Chicago’s Mayor Rahm Emanuel has called for changes for the city’s embattled Police Department in response to a report published last week by the Police Accountability Task Force.
The findings of the panel, which the Mayor appointed in December in the wake of protests demanding his resignation, blamed racism and an ineffective discipline process for the lack of trust and discord between the officers and Chicago’s African-American community.
Emmanuel’s plan includes better training, speedier misconduct investigations, and other changes, but ignores about 70 percent of the Task Force’s recommendations.
The Task Force’s probe revealed that “the community’s lack of trust in C.P.D. is justified. There is substantial evidence that people of color — particularly African-Americans — have had disproportionately negative experiences with the police over an extended period of time.”
The investigators also found that “there have increasingly been situations in which police response to calls involving persons experiencing mental health crises ended with devastating results.” In tackling this, the panel suggested that a response unit is setup to work with community groups and expand and coordinate the Police Department’s training.

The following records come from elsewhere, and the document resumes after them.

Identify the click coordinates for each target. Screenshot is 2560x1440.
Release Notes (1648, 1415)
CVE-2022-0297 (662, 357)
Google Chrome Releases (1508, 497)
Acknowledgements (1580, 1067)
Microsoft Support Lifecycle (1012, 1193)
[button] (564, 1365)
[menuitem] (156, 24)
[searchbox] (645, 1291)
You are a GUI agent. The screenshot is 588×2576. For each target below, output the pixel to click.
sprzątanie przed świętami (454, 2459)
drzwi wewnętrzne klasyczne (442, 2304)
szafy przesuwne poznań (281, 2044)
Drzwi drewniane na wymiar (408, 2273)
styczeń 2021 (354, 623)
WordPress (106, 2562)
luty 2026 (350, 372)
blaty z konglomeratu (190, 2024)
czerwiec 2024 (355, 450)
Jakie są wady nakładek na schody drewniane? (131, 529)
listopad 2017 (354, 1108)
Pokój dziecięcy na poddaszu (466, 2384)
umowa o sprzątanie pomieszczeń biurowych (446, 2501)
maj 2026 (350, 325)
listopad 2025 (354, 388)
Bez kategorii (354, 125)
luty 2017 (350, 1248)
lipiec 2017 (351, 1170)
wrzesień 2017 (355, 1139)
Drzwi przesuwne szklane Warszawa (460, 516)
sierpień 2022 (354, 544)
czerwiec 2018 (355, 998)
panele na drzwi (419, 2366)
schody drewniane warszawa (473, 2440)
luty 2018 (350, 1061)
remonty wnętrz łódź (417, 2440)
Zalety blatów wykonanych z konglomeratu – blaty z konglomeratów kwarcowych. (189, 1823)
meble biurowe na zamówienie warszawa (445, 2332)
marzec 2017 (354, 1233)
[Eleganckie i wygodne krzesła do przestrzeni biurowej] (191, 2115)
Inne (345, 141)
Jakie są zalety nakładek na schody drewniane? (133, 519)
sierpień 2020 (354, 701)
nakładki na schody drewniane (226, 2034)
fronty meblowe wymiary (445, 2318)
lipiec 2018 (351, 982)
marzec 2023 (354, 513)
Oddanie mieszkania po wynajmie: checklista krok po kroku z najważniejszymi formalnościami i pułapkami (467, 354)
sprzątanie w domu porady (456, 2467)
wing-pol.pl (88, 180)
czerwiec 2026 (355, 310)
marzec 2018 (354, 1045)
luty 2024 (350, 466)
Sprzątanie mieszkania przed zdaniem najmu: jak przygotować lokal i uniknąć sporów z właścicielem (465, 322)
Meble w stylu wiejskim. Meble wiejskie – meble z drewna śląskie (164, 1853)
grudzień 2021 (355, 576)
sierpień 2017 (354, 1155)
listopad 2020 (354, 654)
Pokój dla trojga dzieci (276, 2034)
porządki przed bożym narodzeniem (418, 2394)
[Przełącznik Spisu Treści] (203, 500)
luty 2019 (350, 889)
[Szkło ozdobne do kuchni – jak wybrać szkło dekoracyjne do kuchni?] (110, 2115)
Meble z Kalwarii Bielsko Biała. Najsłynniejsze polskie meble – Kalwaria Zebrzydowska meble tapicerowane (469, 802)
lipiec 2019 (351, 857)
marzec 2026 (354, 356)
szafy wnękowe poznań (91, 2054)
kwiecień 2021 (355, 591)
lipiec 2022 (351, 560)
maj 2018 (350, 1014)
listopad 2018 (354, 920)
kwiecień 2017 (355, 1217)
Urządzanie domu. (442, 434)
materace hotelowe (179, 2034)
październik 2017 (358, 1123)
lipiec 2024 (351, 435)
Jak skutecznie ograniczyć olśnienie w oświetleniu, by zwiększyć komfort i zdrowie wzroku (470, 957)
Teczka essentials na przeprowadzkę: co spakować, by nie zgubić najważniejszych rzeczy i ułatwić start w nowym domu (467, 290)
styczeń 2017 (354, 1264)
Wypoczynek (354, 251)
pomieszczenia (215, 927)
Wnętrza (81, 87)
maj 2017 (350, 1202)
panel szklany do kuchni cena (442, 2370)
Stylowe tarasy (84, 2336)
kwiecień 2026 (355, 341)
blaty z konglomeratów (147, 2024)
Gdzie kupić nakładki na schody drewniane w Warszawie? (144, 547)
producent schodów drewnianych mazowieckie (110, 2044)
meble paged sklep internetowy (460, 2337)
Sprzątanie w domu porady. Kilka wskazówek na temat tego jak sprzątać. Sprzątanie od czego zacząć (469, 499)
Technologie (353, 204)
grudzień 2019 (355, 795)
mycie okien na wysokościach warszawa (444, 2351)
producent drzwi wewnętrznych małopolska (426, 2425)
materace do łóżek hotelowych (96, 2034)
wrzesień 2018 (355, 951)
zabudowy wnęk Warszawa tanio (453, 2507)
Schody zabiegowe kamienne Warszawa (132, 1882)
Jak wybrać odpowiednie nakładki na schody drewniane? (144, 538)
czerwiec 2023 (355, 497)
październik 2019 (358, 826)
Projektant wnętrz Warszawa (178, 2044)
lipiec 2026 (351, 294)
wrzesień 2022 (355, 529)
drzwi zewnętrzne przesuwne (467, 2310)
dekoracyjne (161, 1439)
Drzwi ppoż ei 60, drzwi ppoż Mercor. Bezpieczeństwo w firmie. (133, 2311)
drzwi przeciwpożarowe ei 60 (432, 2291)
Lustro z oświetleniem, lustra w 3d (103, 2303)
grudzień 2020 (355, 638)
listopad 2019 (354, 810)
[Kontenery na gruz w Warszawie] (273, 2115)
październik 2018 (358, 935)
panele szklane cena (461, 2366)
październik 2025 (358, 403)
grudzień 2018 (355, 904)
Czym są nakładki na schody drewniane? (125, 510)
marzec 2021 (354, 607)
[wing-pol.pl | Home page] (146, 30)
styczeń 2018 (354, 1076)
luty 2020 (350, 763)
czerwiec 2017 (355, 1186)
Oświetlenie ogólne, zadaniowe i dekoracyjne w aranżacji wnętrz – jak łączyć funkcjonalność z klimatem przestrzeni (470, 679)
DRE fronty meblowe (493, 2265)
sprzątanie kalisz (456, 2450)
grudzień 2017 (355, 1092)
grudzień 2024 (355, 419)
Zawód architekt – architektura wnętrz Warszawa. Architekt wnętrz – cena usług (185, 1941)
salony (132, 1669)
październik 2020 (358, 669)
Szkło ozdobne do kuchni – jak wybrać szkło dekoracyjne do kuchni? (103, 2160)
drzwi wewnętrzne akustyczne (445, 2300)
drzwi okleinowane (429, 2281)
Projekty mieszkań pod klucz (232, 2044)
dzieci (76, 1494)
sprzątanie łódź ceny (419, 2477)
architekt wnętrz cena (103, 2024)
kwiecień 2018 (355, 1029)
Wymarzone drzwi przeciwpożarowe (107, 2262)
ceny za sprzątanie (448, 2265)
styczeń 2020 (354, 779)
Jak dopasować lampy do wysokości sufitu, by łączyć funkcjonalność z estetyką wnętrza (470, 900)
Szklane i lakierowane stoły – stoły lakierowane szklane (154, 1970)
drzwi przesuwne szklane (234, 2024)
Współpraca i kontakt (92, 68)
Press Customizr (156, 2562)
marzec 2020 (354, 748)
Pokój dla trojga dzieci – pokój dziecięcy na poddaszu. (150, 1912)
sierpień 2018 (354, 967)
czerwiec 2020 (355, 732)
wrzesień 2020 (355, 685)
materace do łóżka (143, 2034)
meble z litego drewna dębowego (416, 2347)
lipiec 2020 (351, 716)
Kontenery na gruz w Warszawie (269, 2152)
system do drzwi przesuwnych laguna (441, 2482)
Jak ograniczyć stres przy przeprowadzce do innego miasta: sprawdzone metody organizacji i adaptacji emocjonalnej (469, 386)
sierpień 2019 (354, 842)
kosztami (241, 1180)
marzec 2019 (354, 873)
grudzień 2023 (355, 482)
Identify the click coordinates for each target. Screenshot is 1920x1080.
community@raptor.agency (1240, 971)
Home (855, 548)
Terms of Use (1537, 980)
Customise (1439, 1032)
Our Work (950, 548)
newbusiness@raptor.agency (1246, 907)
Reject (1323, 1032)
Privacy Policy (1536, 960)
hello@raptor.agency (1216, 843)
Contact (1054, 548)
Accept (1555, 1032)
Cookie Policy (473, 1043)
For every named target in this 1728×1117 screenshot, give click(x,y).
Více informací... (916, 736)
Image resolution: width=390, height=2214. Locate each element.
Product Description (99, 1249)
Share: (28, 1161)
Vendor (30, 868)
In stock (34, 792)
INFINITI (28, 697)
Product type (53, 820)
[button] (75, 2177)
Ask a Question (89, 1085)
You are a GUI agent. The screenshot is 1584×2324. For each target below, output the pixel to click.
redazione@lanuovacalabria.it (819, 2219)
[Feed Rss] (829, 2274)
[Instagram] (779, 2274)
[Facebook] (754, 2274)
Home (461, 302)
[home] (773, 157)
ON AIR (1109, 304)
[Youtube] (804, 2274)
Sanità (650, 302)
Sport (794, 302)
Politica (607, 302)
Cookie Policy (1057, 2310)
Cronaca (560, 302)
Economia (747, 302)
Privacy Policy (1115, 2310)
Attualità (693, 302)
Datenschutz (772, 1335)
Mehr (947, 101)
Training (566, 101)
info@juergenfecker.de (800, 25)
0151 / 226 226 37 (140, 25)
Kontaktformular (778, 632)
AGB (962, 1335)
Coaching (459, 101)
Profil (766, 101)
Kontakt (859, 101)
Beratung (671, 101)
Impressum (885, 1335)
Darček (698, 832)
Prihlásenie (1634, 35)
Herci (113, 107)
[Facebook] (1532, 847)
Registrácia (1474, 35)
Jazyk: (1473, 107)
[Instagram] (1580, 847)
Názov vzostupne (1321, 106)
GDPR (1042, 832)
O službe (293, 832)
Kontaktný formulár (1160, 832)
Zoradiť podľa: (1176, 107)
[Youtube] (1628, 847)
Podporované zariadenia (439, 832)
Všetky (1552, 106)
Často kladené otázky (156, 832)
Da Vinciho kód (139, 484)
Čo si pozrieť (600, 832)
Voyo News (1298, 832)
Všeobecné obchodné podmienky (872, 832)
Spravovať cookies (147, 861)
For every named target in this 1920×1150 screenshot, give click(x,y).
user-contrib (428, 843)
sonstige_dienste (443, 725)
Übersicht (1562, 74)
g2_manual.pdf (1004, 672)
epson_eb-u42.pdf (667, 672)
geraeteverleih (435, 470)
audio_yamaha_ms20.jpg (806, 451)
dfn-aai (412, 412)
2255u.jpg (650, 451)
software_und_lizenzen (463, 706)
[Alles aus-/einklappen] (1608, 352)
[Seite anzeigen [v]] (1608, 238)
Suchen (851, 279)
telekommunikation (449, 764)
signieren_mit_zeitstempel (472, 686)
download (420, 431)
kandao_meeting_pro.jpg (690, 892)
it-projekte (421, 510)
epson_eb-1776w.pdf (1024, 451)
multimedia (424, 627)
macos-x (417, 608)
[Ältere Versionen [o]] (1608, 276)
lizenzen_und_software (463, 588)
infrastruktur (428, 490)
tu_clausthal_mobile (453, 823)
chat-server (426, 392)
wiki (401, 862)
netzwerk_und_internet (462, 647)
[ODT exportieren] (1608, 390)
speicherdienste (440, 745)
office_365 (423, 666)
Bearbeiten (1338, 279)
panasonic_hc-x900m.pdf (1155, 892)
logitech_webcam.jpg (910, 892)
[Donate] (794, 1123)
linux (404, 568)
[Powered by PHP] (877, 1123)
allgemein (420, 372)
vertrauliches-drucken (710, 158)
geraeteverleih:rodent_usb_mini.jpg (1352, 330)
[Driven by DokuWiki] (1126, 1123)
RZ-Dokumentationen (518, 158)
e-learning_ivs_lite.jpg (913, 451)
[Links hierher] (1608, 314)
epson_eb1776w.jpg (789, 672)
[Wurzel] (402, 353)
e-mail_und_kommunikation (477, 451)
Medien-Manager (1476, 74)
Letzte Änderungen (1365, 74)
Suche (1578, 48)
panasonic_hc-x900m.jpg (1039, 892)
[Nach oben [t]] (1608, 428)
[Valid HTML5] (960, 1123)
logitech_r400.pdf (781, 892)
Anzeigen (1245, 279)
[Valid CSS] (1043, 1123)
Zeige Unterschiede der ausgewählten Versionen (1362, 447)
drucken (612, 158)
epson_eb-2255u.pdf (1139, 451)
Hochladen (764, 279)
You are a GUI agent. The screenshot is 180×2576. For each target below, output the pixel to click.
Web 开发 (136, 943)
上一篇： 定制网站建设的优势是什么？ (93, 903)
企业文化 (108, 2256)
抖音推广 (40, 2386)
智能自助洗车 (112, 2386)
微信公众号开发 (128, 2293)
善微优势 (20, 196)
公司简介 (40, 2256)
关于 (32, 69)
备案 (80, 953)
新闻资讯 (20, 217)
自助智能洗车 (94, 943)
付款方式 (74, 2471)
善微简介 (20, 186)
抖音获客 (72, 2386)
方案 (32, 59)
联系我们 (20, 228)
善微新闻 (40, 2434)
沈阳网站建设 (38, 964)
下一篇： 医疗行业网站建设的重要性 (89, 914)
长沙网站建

In the light of the decades of torture and coerced confessions by C.P.D. officers, notably, former police commander Jon Burge, the Task Force concluded that “statistics give real credibility to the widespread perception that there is a deeply entrenched code of silence supported not just by individual officers, but by the very institution itself.” The Task Force recommended a review of police union contracts, which provide extra-shielding to officers who commit misconduct.
Panelists on the Police Accountability Task Force urged that the Independent Police Review Authority, which investigates police shootings and severe misconduct, should be replaced because “cases go uninvestigated, the agency lacks resources, and I.P.R.A.’s findings raise troubling concerns about whether it is biased in favor of police officers.”
Mr. Emmanuel’s reform plan neglected all but one of the Task Force’s recommendations: the mayor announced that dispatchers, 911 operators, and officers will be given trainings on how to properly dispatching and responding to mentally ill people.
Mayor Emmanuel’s deliberate overlook of all the recommendations geared towards combating racism and police violence is a clear indication of the fact that he is complacent with the manner, in which the city’s people of color, especially African-Americans are profiled, brutalized and killed by cops.